Apples Dipped in Honey & Camels at Sea Level, I think I’m home.

3 Nov

I find it hard to begin writing this post because the amount of significant experiences i’ve had in the past month could be written for days. But I figured that the most important will be decided by the first stories that come to mind. An important thing to know, though, is that Israel has become my home.

When I first told my friends that I was studying here, some of them said, “please come back, i’ve had friends that have gone there and never wanted to come back.” And hearing that at the time sounds a bit ridiculous, but as time goes on, and the people who exist in your life on a daily basis change, that ones little sentence makes a whole lot more sense. Don’t get me wrong, I miss my home, but when I leave, I will again, be missing my home.

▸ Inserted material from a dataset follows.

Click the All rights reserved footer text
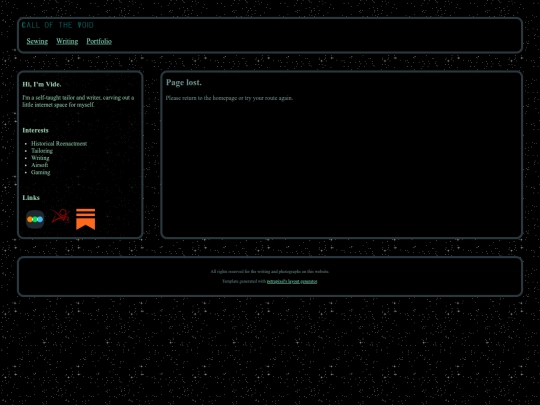This screenshot has height=405, width=540. (x=270, y=272)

September, to the Jewish people, is the time of holidays. And lets just say, I experienced those holidays to the fullest. First up, Rosh Hashanah, THE NEW YEAR WOOO! I got to celebrate that with two of the three families that my Ema & Aba call their best friends. (A little background, my parents lived here before I was born). In short, I got to see some amazingly cute photos of Shai and Talia, ride a camel, see all different parts of Jerusalem, and get to know friends that are more like family. I learned so much more about my parents and the lives they lived 35 years ago, and admire them even more than I did before. They are two of the most inspirational people I know, i’m lucky to have gained just some of the wisdom they have taught me through out the years :). I have always felt this way, but their friends were a huge reminder of that.

After a liiiitle studying and hebrew, next up is Yom Kippur. Normally back home, this holiday seems somewhat insignificant to me because I go to a school that is probably 1% Jewish so it is next to impossible to “celebrate” it the way it should be. But in Israel, they make it next to impossible not to participate. EVERY store is closed and not ONE car is on the road. I didn’t go to services, but I did have the chance to reflect upon the past year (and I lasted until the next morning in fasting…one day i’ll make it I swear!) Having the chance to participate in a holiday that is celebrated (and i hate that word for Yom Kippur but I can’t think of another) through out the whole country was unlike any other experience. Of course I have experienced Thanksgiving since I was born but there is something special about an entire group of people stopping their daily routines to do something that most of them do not look forward to.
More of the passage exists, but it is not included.